Our last month’s edition of the Dataspace newsletter looked at the growing applications of AI for cybersecurity, and explored how some of the major players in tech are incorporating AI based security tools into the suite of products they offer to business clients.
However, it is also important to note that hacking can present a threat not only to an organization’s information, but to personal privacy as well. The latter is a growing concern, as evidenced by statements from Apple CEO Tim Cook and the content of many of the sessions from the recent International Conference on Computers, Privacy and Data Protection. (Of note, there were many panels addressing various aspects of AI use and regulation, as well as a session on the intersection of Rights and Cybersecurity policy for Europe)
A point highlighted by many of these sessions, as well as literature by panel participants, is that the realms of data protection, cybersecurity, and human rights protection are now intimately linked. Similarly, the line between “personal data” and “business data” has become blurry.

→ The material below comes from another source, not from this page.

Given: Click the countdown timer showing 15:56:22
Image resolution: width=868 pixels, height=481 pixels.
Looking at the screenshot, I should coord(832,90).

The boundary between “threat detection” and “privacy violation” is another gray area that will have to be navigated. Looking back at some of the examples we explored in April\’s newsletter, we see Amazon’s use of behavior models, and IBM’s AI risk assessments based on a user’s activity type. This threat detection tactic of User Entity Behavior Analytics explicitly relies on machine learning algorithms to track and analyze all user activity – creating metrics for what presents as “normal” behavior for any particular user. This methodology results in an ethical quandary in an of itself – where there is a responsibility to protect users’ data from external (and internal) threats, but in order to improve the AI necessary to mitigate these threats users’ behavior must be even more carefully surveilled and monitored by these same AI.
Is privacy then lost all the same, in the name of protection?
When we reach the Fourth Wave of AI what kind of ethical implications will there be for having “superintelligent” AI reviewing personal information and user activity?
There will necessarily be an ongoing conversation surrounding these questions, and other similar ethical issues, as we continue to navigate the growing intersection between technology and human rights.